Walter ha più di sessant’anni, un lavoro in università che è diventato una routine, una moglie pianista scomparsa e un figlio che non vede mai. Vive in uno stato di continuo isolamento interrotto soltanto dalle note di un pianoforte che non riesce a suonare. Quando, per lavoro, si trasferirà a New York, troverà nella propria abitazione un immigrato clandestino con cui pian piano comincerà a condividere tutto.
Non tanto un film contro: contro l’America che rigetta gli immigrati, ma un film nel nome dell’accoglienza e della possibilità di cambiare. Thomas McCarthy, al secondo film, mantiene toni e registro molto bassi: i sentimenti non sono mai gridati; il dolore vive nell’intimo dei personaggi. È una scelta che ci piace, piena di rispetto e anche di amore per la propria storia e per i propri personaggi, e quindi amore per la realtà, questa discrezione nel raccontare il cuore dell’uomo colmo di dolore per la perdita dei propri cari. La prospettiva, pur nel dramma che pare a volte insensato, è positiva: la strada per affrontare il dolore è una calda compagnia umana e magari un aiuto può arrivare persino dalla persona apparentemente più lontana, un visitatore sconosciuto, estraneo con cui però condividere esigenze, passioni, desideri e tristezza.
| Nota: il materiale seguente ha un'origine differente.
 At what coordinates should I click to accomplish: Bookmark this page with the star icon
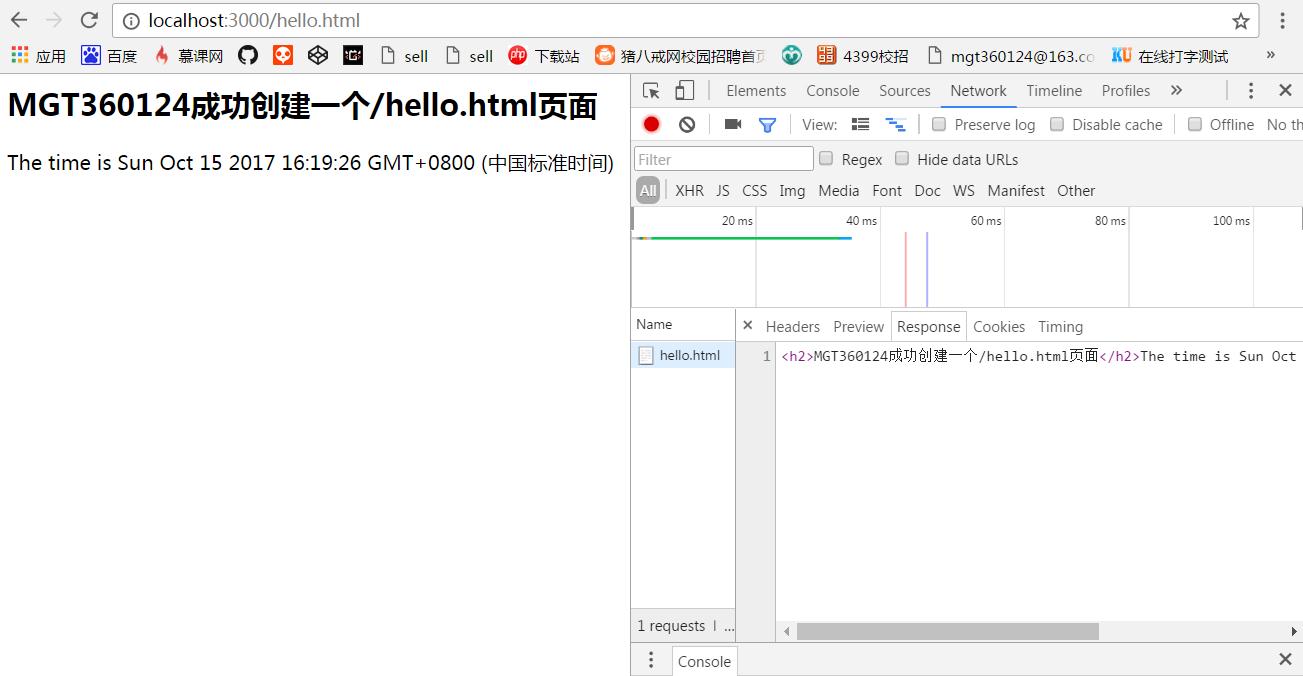tap(1240, 20)
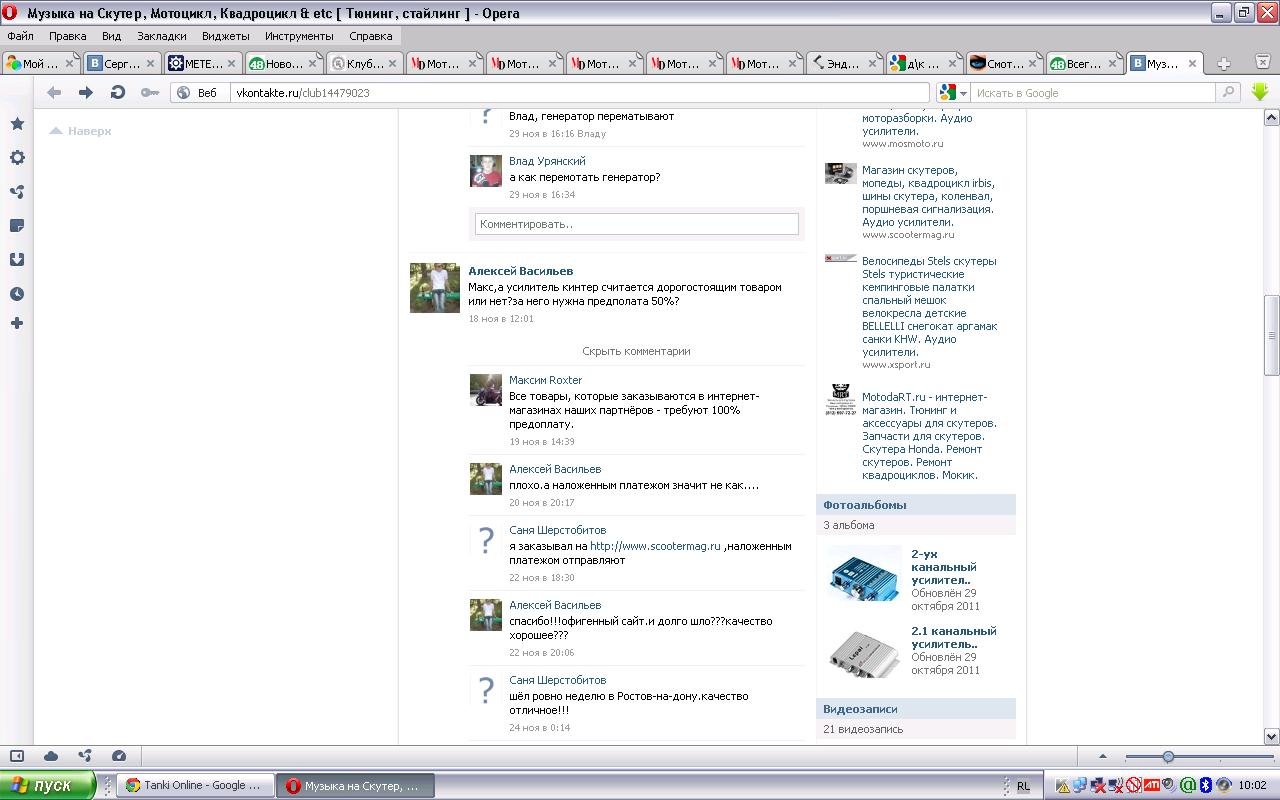Expand the zoom level arrow in status bar
The width and height of the screenshot is (1280, 800).
point(1103,757)
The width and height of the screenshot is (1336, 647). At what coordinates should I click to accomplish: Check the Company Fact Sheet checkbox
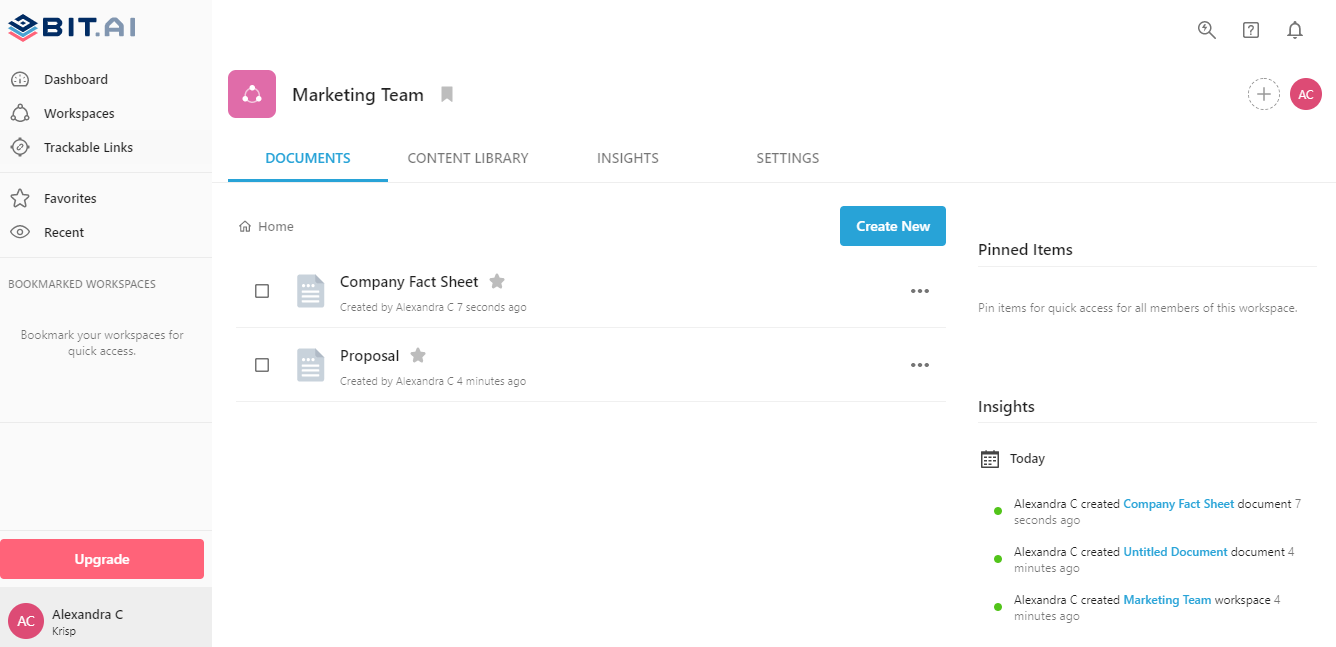[x=262, y=291]

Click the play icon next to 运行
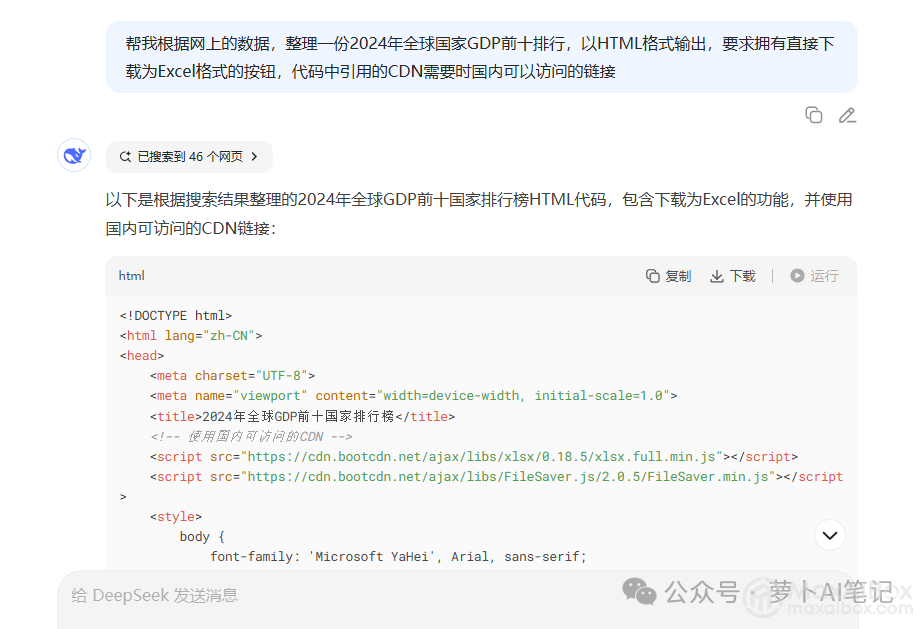(x=797, y=276)
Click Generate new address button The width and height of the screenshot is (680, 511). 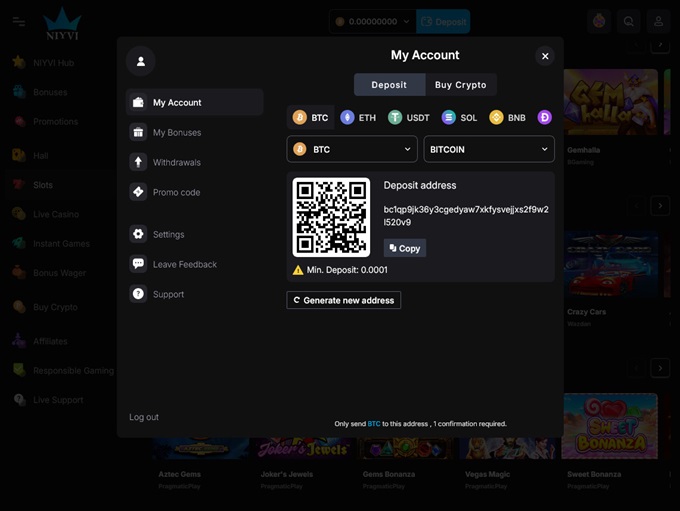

L’ospite inatteso (ma il titolo originale, The Visitor, è molto più significativo) ha due grandi pregi: uno splendido protagonista, Richard Jenkins, caratterista di lungo corso a cui andrebbe riconosciuta almeno una nomination agli Oscar, e uno stile sobrio che racconta senza rancore le contraddizioni dell’America come terra di libertà e solitudine. Nel cast anche Hiam Abbas, grande attrice palestinese ormai di casa nei film internazionali.